For instance, I’ve always thought that a fire tiger lure performs best in dirty water. Many fishermen now believe a dark lure to work best in murky water, since this gives a greater contrast than a colourful lure. It makes sense. A black lure will be more visible in yellow water than a yellow lure.
Lure colour does matter
Let me state that I believe that lure colour does matter in certain situations. In the case of freshwater fishing, I’ve seen bass reject a plastic worm, then take the exact same worm (the only difference being the colour) a few moments later. However, the water was shallow and extremely clear.
Red is first to go, blue holds on the longest
When it comes to water, colour quickly disappears. Red is the first to go. Blue, on the other hand, penetrates water the deepest.
A UV coating allows you a little more depth. An ultra violet coating also works great on overcast days, since UV light is stronger on cloudy days.

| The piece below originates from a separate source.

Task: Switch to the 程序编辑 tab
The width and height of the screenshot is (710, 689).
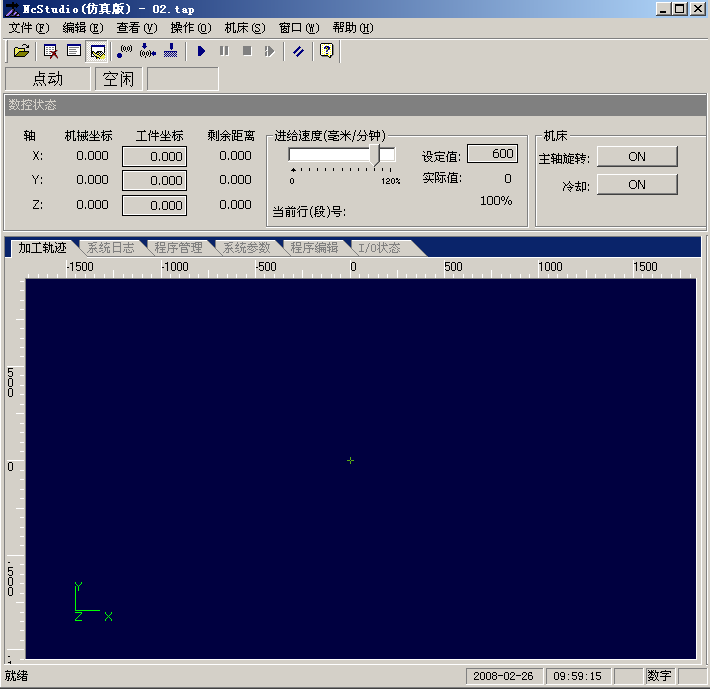Action: [314, 248]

It also works great for deep water fishing. And even though even UV light scatters in murky water, it still does a better job of penetrating than other colours.
Check the pictures below. It’s a 3/4 oz bucktail jig head (not tied yet). It was coated with the UV clear first, then given a chartreuse accent topside and a candy red nose.
In normal light it doesn’t look like that much of a contrast; looks like an uncoated lure with chartreuse and candy red highlights.
However, under a UV torch (I bought one specifically for testing this), the UV really shines (excuse the pun).
(I tried my level best to take proper pics, but unfortunately it turned out to be more of a challenge than I thought it would be. Apologies for that.)
Note that the chartreuse in the photos isn’t glow in the dark. The UV light just creates a fantastic contrast.
Here are two 3/4 oz hairless jig heads. They’re identical. The only difference is that the top one has a UV coating. It’s hard to see the difference.
Here you can clearly see the difference between the UV coated hairless jig head and non-coated hairless jig head.
Glow in the dark colours
I’ve added two glow in the dark colours, pink and orange, to my lure range. Check the pics below to see what these lures look like in the dark.
These lures don’t keep their charge long. You need to charge them before every cast. This shouldn’t be a problem if you own a headlamp or small LED torch. The UV LED torch also does a good job of charging them.
Here are pics of the glow-in-the-dark pink and orange hairless jig head lures. The first two pics were taken under a lamp to show what it looks like in normal light. The third and fourth pics were taken in the dark, the lures charged with a UV light. A standard light charges them too.
No more clear top coat
I used to coat my lures in a clear coat that took days to cure and remained sticky to some extent. I don’t do this anymore. I’ve perfected the powder coating process. The powder coating now sticks to the lure like it should, if baked correctly. The fact that I now have control over my oven means that I can bake it to perfection each and every time.
Yep, things are going well, by God’s grace. I hope you can say the same. Order some lures from me and when you catch something, please send me a picture. Would love to see what you get.
Enjoy your year.
You’ll notice that the barb of each of the products displayed in this post has been flattened. I do this for all my own lures. I don’t, however, send barbless fishing lures to my customers. You can remove the barb of your Fever Fishing lure if you so wish. My reason for debarbing my lures is based on observing what a barb does to smaller fish. A barb can be destructive.